→ **TEXT SHOWN**:
Alleged $40 Million Kickback Scheme Involves Medical Office Deals
Several former hospital executives in Texas have been accused of participating in a multimillion-dollar kickback scheme involving, among other things, deals on medical office building space.
Specifically, a federal jury recently indicted executives at Forest Park Medical Center in Dallas for paying $40 million in various kickbacks and bribes to health care professionals in return for patient referrals to the now-bankrupt hospital, The Wall Street Journal reported.
The executives are accused of paying primary care physicians, chiropractors, surgeons and other health care professionals for patient referrals. The reported bribes also included deals on medical office building space, custom cowboy boots, sporting event tickets and free carwashes, WSJ reported, citing a 44-page document filed in U.S. District Court in Dallas.
The bribes, which took place between 2009 and 2013, allegedly brought business to Forest Park Medical Center, allowing it to bill more than $500 million to government-administered health care programs like Medicare and various medical insurers, the indictment states.
Criminal charges have been filed against 21 individuals, including anesthesiologist Richard Ferdinand Toussaint Jr., who led the hospital’s board of directors, and COO Alan Andrew Beauchamp. Toussaint and Beauchamp co-founded the hospital, along with additional investors.

→ **THE DATA**:

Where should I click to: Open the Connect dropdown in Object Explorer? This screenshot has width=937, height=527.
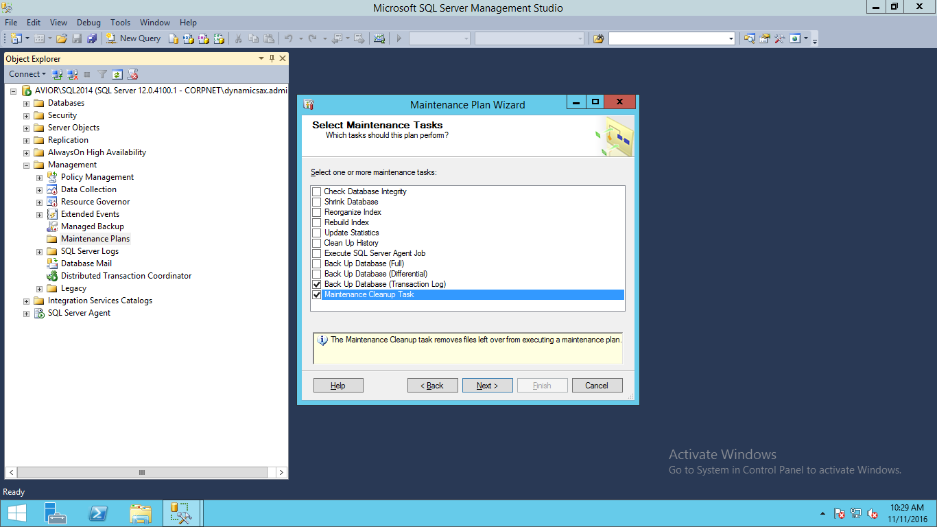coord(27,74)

--

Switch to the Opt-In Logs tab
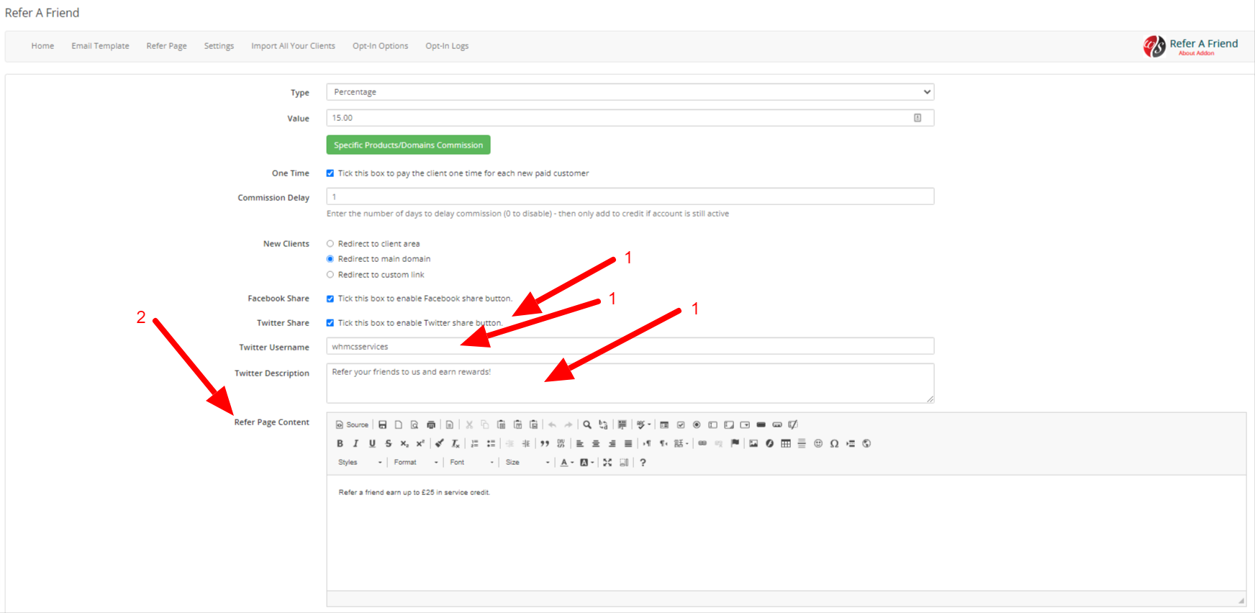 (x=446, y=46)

→ **WHAT YOU WILL DO**:
A – Reproduce the passage from the kickback article starting at "The executives are" and ending at "the indictment states.", word for word.
B – According to the kickback article, during which years did the alleged bribes take place?

→ **RESPONSES TO THE TASKS**:
A –
The executives are accused of paying primary care physicians, chiropractors, surgeons and other health care professionals for patient referrals. The reported bribes also included deals on medical office building space, custom cowboy boots, sporting event tickets and free carwashes, WSJ reported, citing a 44-page document filed in U.S. District Court in Dallas.
The bribes, which took place between 2009 and 2013, allegedly brought business to Forest Park Medical Center, allowing it to bill more than $500 million to government-administered health care programs like Medicare and various medical insurers, the indictment states.

B – Between 2009 and 2013.